Procédure liée au regroupement d’actions

L’assemblée générale extraordinaire est habilitée à décider le regroupement d’actions et une procédure identique à celle relative à la division de la valeur nominale est applicable.

Assemblée générale extraordinaire décidant d'un regroupement d'actions

Impact de la division et du regroupement d’actions sur les actionnaires

Lorsqu’une entreprise décide de diviser ou de regrouper ses actions, les actionnaires existants peuvent être directement affectés de plusieurs manières :

  • Dilution ou concentration des participations : dans le cas d’une division d’actions, bien que le nombre total d’actions qu’un actionnaire détient augmente, sa participation proportionnelle dans l’entreprise reste inchangée. Inversement, lors d’un regroupement d’actions, le nombre d’actions détenues par un actionnaire diminue, mais sa part proportionnelle de l’entreprise demeure constante.
  • Liquidité des actions : la division d’actions peut augmenter la liquidité des actions en rendant le prix par action plus abordable pour les investisseurs, ce qui peut faciliter l’achat et la vente d’actions. À l’inverse, un regroupement d’actions peut réduire la liquidité si le prix par action devient trop élevé pour la plupart des investisseurs.
  • Perception du marché : les mouvements significatifs dans la structure des actions peuvent influencer la manière dont les investisseurs perçoivent la santé financière et la stratégie de l’entreprise. Une division d’actions peut être perçue comme un signe de confiance dans la croissance future, tandis qu’un regroupement d’actions peut être interprété comme une mesure corrective en réponse à un cours d’action faible.

La structure du capital reflète la stratégie et la vision d’une entreprise.

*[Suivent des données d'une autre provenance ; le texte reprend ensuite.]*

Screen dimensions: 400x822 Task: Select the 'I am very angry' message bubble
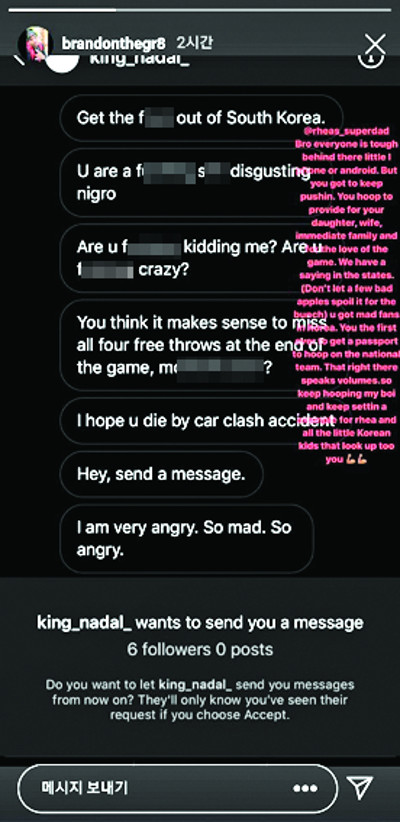click(x=187, y=538)
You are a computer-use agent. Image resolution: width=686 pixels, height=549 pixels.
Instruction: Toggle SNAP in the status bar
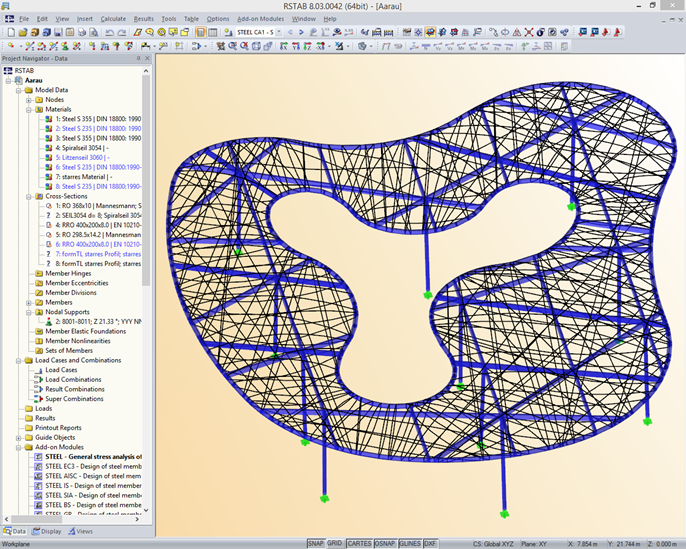pyautogui.click(x=315, y=543)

Les conséquences fiscales de la division et du regroupement d’actions

La division ou le regroupement des actions d’une entreprise peut avoir des implications fiscales pour la société ainsi que pour ses actionnaires.

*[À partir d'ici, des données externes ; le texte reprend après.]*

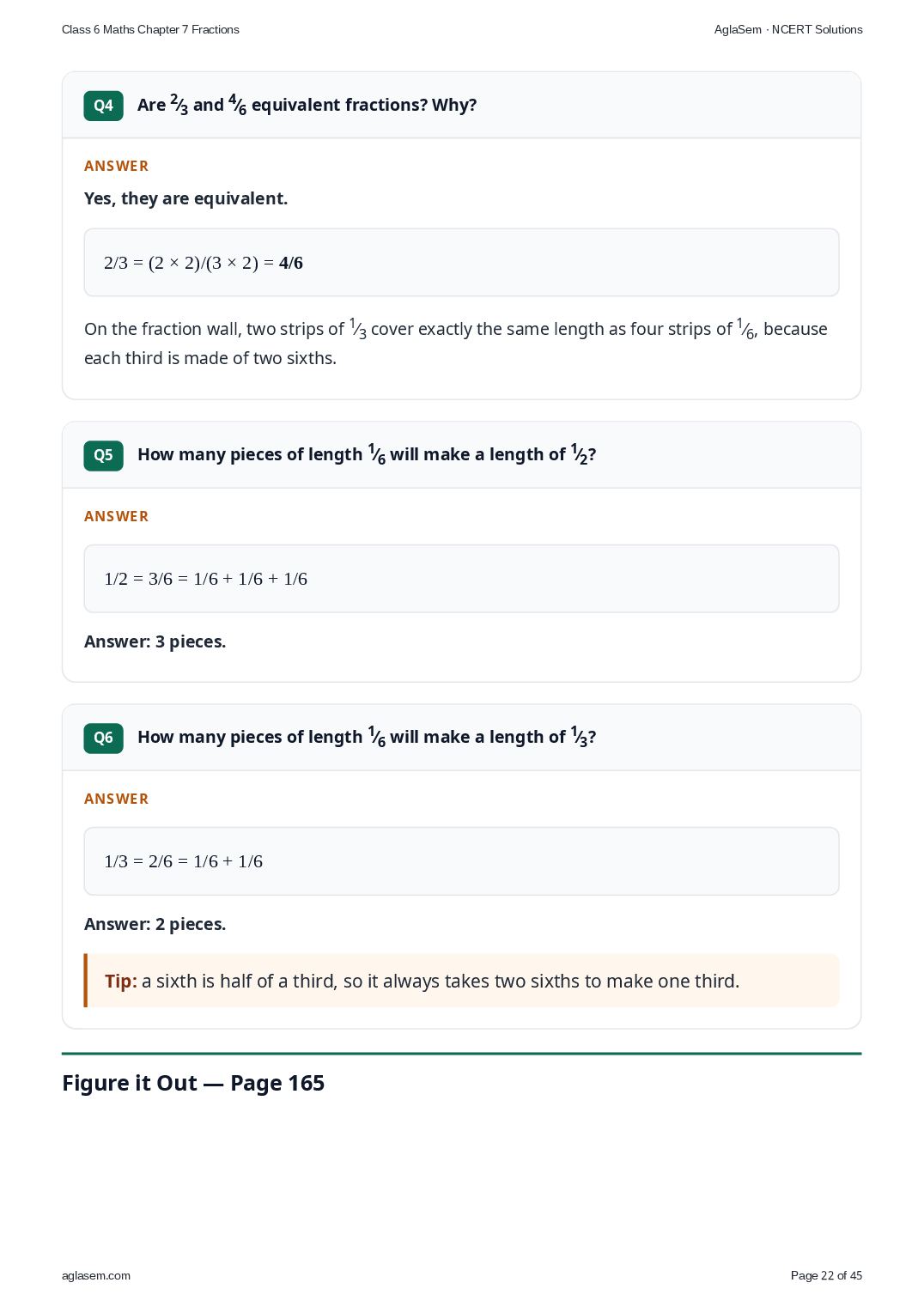Click the ANSWER label under Q5
This screenshot has width=924, height=1307.
[116, 516]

  • Plus-values et moins-values : pour les actionnaires, la division ou le regroupement des actions ne déclenche généralement pas d’événement imposable en soi. Cependant, cela peut affecter le prix de revient unitaire des actions, ce qui peut avoir des conséquences sur le calcul des plus-values ou des moins-values lors de la vente ultérieure des actions.
  • Distribution de dividendes : la manière dont les dividendes sont distribués et imposés peut être influencée par la structure des actions. Bien que le montant total des dividendes distribués par l’entreprise ne change pas, le montant reçu par action peut varier, ce qui peut influencer les décisions fiscales des actionnaires.
  • Droits d’enregistrement : dans certaines juridictions, les modifications apportées à la structure des actions peuvent entraîner des frais ou des droits d’enregistrement. Il est essentiel de vérifier les réglementations locales pour s’assurer de la conformité et éviter les pénalités inattendues.
  • Implications pour l’entreprise : bien que la division ou le regroupement des actions n’ait généralement pas d’impact direct sur l’impôt sur les sociétés, les changements dans la perception du marché et la valeur de l’entreprise peuvent influencer les évaluations et les stratégies fiscales à long terme.

L’intervention d’un expert fiscal est souvent recommandée avant de procéder à des modifications de la structure des actions, afin de comprendre les implications fiscales et planifier en conséquence.